Scalability of similar systems across other EHRs for research screening purposes is becoming more possible through initiatives to increase interoperability of these databases across heterogeneous systems. Much of this interoperability is made possible through the utilization of electronic data capture platforms, such as Vanderbilt University’s Research Electronic Data Capture (REDCap) software. Many electronic data capture platforms, including REDCap, have built-in functionalities that facilitate export and import of data from EHRs [12]. In Europe, government initiatives have been implemented to increase shared data across EHR platforms.
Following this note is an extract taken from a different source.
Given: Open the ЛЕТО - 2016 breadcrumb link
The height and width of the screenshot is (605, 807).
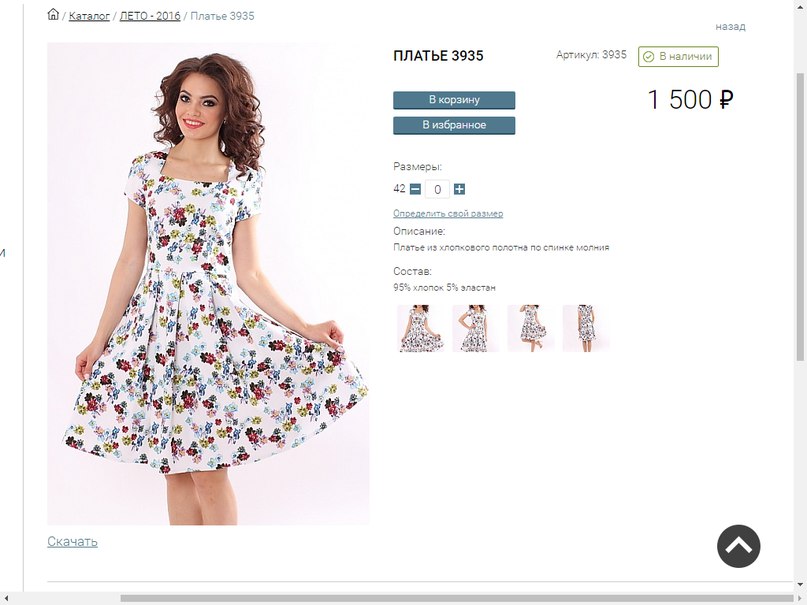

Electronic Health Records for Clinical Research (EHR4CR) is a €16 million initiative across 35 academic research centers and pharmaceutical companies to create a massive, de-identified EHR data repository in order to assist in prospective eligibility screening and patient recruitment efforts in clinical research [13]. Having secured permissions from patients, the public, and researchers across the continent, the platform also enables researchers to access EHR data from hospitals to determine project feasibility and locate the optimal sites to carry out clinical trials based on their populations [13]. Similar initiatives are seen in the United States, including the Patient-Centered Outcomes Research (PCOR) Institute PCORnet service, a platform that integrates clinical data from 11 clinical data research networks to create sustainable infrastructure for use in comparative effectiveness research [14,15]. These developments are an exciting start; however, more research will be required to assess the functionality of these systems in other modalities such as screening and recruitment.

Limitations

This project was not designed to test a specific study hypothesis. Therefore, some of the project processes are not predefined or do not adhere to any strict study procedures, which raise concerns about the project’s reproducibility. However, our goal was to create a system to improve the efficiency of our prescreening process and the developed sBPA system served that purpose. Additionally, there is a challenge of limited generalizability of findings from this quality-improvement project, as it applies to other settings. This method is specific to the Epic Reporting Workbench in an integrated delivery network of hospitals; therefore, the study staff would be required to use the Epic Reporting Workbench to test the sBPA’s success in reducing screening time and expanding recruitment. Moreover, information bias may be a problem, because the traditional screening method was performed by one research coordinator who then checked the in-basket messages to compare the patients identified from both methods. With adequate resources, these procedures would ideally be carried out by at least two different screening methods. Although the research team conceived the idea to setup the sBPA system, we depended on another team for actual development and associated timelines. There is also a cost associated with the development, to pay for the developers’ efforts. Thus, researchers would need to account for these costs in their study budget.

Conclusions

Utilizing EHR for clinical research and automation of the recruitment workflow process has broad implications for accelerating innovation in health care. The sBPA notifications can help reduce the amount of time spent screening and increase the potential patient pool for study recruitment, resulting in increased cost-efficiency and accelerated study-completion timelines.